BRANO FORNITO ▸

L’EROE
DEI DUE MONDI
Breve biografia di Mario Andretti
di Roberto Maurelli
Mario Andretti nacque n Istria il 28 febbraio 1940. Andò via esule dalla
sua terra già nel 1948, a soli otto anni, per sistemarsi prima in un
campo profughi presso Lucca, in Toscana, e ottenere, poi il visto di
ingresso per i tanto agognati Stati Uniti nel 1955.
Nonostante questa infanzia ed adolescenza avventurose, nel
1964
iniziò a correre nella categoria
USAC,
una divisione che oggi non esiste più anche se è stata in qualche modo
riproposta, sebbene aggiornata, attraverso l’introduzione della ben nota
IRL (Indy Racing League) nel 1996.
La grande ascesa verso i vertici dell’automobilismo sportivo iniziò
praticamente subito, a dimostrazione di un talento fuori dal comune che
prometteva grandi successi per il futuro. Ed infatti Andretti riuscì a
conquistare il titolo USAC sia nel 1965 che nel 1966.
Nel 1967, invece, decise di cimentarsi con il campionato
NASCAR,
vincendo la 500 miglia di Daytona e per ben tre volte la
12 Ore di Sebring,
entrambe gare storiche che rievocano negli appassionati sentimenti di
puro godimento.
Reduce da questi significativi successi, l’anno seguente fece il suo
esordio in
Formula 1
con la
Lotus,
team che, guidato dal furbo Colin Chapman, lo aveva seguito sin dai
tempi delle prime gare oltreoceano.

DATI REGISTRATI ▸
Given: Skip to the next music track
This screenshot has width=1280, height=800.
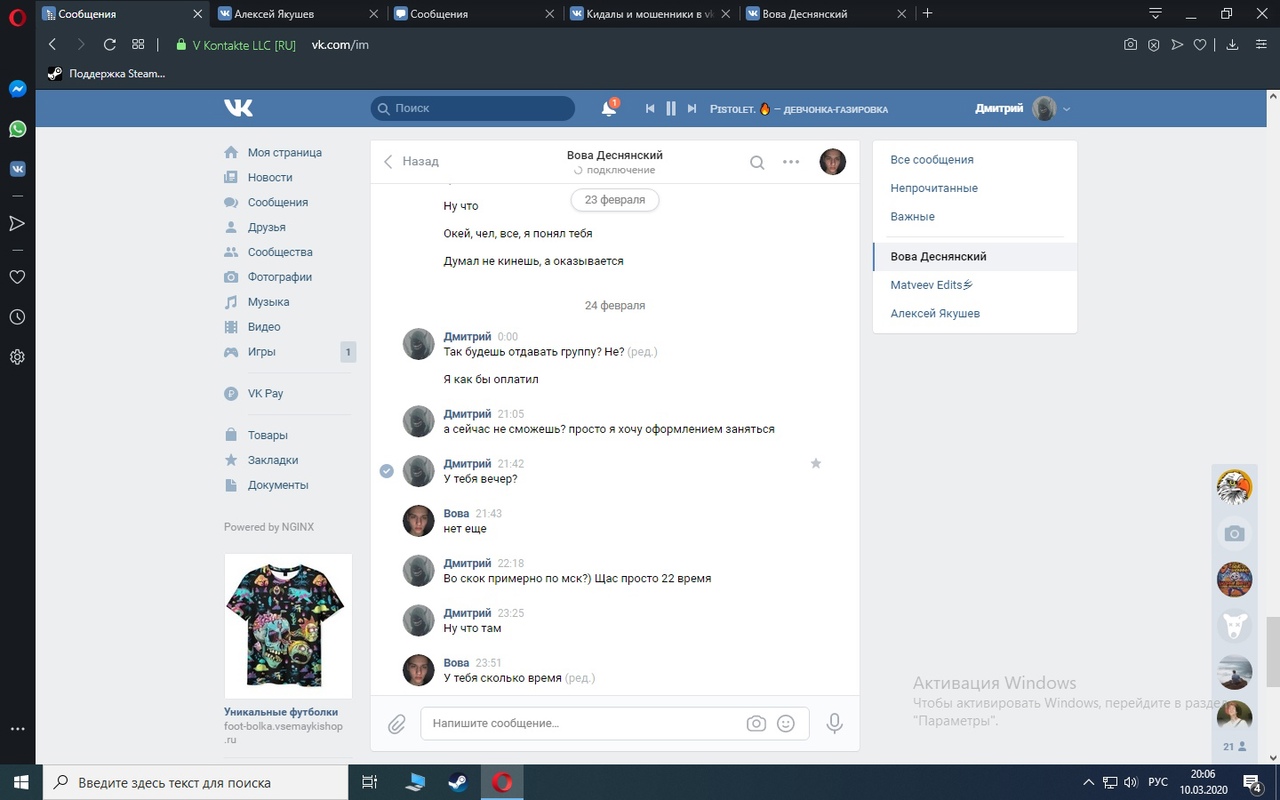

COMPITO ASSEGNATO 1 ▸ Riproduci fedelmente dalla biografia di Andretti tutto il tratto che va da "La grande ascesa" giù fino a "puro godimento.".
COMPITO ASSEGNATO 2 ▸ Con quale team Andretti fece il suo esordio in Formula 1, secondo la biografia di Andretti?
COMPITO ASSEGNATO 3 ▸ In base alla biografia di Andretti, spiega perché la sua ascesa nell'automobilismo viene presentata come prova di un talento fuori dal comune.

RISPOSTA SCRITTA 1 ▸
La grande ascesa verso i vertici dell’automobilismo sportivo iniziò
praticamente subito, a dimostrazione di un talento fuori dal comune che
prometteva grandi successi per il futuro. Ed infatti Andretti riuscì a
conquistare il titolo USAC sia nel 1965 che nel 1966.
Nel 1967, invece, decise di cimentarsi con il campionato
NASCAR,
vincendo la 500 miglia di Daytona e per ben tre volte la
12 Ore di Sebring,
entrambe gare storiche che rievocano negli appassionati sentimenti di
puro godimento.

RISPOSTA SCRITTA 2 ▸ Con la Lotus.

RISPOSTA SCRITTA 3 ▸ La sua ascesa verso i vertici dell'automobilismo sportivo iniziò praticamente subito dopo l'inizio delle corse nella categoria USAC nel 1964. Il talento prometteva grandi successi, e infatti Andretti conquistò il titolo USAC sia nel 1965 sia nel 1966.